Fruity, slick and juicy. We love this new offering from the Kivu region of Eastern DR Congo. Our new Gera DR Congo boasts a number of complex fruit and floral notes including melon, strawberry, rose, and cinnamon. We called it fun, zesty and sweet. A must-try for lovers of interesting fruit-foward coffees with a zesty kick!
About. SOPACDI is an organization made up of 5,600 coffee farmers, roughly 20 percent of whom are women, located near Lake Kivu in the Democratic Republic of Congo. Members represent several different ethnic groups and are all smallholder farmers (with fewer than 2 hectares of farmland on average) who deliver ripe coffee cherry to SOPACDI through the organization’s 10 collection subgroups. Joachim Munganga, a farmer himself, founded SOPACDI in 2003 by restoring a washing station in the area, providing service and market access to growers living in these extremely remote highlands. Before SOPACDI, farmers had no means to transport coffee to the markets and instead were forced to simply barter their coffee locally for food, clothing, and necessities.

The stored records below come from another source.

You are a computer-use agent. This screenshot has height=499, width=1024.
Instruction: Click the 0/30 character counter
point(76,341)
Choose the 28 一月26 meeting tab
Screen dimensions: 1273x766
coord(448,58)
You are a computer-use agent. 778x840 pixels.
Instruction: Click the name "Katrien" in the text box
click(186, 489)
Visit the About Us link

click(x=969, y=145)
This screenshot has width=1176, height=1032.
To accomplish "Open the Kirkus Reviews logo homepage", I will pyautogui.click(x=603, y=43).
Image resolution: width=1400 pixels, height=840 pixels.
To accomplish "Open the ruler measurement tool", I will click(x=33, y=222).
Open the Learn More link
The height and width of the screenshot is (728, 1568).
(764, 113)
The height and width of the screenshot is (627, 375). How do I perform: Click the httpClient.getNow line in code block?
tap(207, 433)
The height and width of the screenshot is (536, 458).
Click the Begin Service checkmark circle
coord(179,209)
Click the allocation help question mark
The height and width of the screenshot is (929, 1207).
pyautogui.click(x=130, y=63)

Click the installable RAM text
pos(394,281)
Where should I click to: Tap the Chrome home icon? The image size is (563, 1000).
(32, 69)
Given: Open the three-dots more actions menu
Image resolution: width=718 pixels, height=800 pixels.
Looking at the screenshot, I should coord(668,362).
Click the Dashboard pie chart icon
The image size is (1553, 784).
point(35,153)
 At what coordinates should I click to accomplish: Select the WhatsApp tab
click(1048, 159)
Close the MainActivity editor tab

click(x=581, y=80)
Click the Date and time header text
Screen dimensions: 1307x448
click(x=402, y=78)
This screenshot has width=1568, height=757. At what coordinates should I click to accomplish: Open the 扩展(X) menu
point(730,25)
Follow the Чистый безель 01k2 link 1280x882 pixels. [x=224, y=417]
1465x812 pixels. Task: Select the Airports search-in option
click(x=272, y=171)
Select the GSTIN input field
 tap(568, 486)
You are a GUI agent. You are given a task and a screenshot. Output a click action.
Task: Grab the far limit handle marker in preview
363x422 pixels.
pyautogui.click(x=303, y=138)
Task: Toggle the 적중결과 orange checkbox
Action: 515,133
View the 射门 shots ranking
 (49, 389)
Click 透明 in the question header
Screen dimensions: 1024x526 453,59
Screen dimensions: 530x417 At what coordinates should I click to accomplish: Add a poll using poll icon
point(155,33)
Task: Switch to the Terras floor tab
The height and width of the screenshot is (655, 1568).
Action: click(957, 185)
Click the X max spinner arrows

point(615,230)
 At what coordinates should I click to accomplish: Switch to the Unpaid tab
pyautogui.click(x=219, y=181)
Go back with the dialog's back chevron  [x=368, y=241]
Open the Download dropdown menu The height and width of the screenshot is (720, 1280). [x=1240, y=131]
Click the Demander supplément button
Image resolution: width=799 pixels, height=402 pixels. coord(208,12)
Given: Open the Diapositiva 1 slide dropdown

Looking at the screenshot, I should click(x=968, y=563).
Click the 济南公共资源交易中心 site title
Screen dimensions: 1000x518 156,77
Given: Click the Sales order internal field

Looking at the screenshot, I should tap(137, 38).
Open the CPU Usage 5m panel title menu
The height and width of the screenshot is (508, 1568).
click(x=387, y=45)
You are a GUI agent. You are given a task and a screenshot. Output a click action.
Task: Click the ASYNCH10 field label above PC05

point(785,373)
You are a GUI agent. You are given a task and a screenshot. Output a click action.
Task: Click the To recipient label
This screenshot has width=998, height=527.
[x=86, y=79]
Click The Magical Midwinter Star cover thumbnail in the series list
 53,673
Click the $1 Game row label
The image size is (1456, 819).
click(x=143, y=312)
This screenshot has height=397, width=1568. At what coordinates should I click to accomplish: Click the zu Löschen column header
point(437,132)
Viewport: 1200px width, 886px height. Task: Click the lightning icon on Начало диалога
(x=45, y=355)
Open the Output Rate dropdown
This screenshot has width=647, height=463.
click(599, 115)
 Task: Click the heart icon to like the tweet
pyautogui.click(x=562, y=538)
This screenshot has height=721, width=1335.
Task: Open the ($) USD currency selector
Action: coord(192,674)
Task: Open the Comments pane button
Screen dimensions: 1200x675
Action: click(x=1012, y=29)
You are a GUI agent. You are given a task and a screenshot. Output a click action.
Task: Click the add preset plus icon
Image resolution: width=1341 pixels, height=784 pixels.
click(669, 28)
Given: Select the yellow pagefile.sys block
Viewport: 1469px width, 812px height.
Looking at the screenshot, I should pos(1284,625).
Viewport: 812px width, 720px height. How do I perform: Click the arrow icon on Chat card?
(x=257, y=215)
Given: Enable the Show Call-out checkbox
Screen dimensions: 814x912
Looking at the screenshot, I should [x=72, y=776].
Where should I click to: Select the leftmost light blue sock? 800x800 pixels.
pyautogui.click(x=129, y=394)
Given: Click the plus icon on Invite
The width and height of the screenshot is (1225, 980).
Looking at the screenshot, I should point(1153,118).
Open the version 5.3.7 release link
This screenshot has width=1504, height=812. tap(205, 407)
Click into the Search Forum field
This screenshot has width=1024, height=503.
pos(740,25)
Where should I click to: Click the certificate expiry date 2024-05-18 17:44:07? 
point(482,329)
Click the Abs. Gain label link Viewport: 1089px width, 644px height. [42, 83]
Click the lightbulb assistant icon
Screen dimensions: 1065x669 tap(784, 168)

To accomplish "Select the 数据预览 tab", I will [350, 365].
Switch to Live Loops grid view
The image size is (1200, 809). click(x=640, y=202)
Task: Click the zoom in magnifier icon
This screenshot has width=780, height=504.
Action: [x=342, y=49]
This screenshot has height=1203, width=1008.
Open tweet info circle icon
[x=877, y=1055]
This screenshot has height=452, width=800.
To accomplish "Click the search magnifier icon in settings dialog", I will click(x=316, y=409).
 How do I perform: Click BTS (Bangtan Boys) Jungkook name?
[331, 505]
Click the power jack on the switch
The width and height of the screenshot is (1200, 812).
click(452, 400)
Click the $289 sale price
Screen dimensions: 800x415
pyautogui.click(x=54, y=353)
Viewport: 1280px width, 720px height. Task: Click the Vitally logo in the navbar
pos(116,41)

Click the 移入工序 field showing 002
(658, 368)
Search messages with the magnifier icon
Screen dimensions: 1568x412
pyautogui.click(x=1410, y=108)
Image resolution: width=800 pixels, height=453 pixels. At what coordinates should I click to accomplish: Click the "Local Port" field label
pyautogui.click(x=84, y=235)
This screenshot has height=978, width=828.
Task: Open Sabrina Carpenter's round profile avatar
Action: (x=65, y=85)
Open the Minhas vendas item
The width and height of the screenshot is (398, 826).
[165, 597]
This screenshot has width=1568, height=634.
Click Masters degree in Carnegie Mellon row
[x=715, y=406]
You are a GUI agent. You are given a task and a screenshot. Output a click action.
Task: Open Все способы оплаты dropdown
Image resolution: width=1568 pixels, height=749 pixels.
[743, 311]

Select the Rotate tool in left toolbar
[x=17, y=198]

At this washing station, coffee is depulped the day it is delivered and fermented in open air tanks for 12-18 hours. It is then soaked for 8-12 hours before being passed through the washing canal where the mucilage is removed and the coffee is then sorted. The coffee is then dried on raised beds under a cover of shade for 20-30 days. This particular “microstation”serves 90 producers, including 21 women. The group represents about 30 total hectares of coffee farmland, which is about 1/3 hectare per producer on average.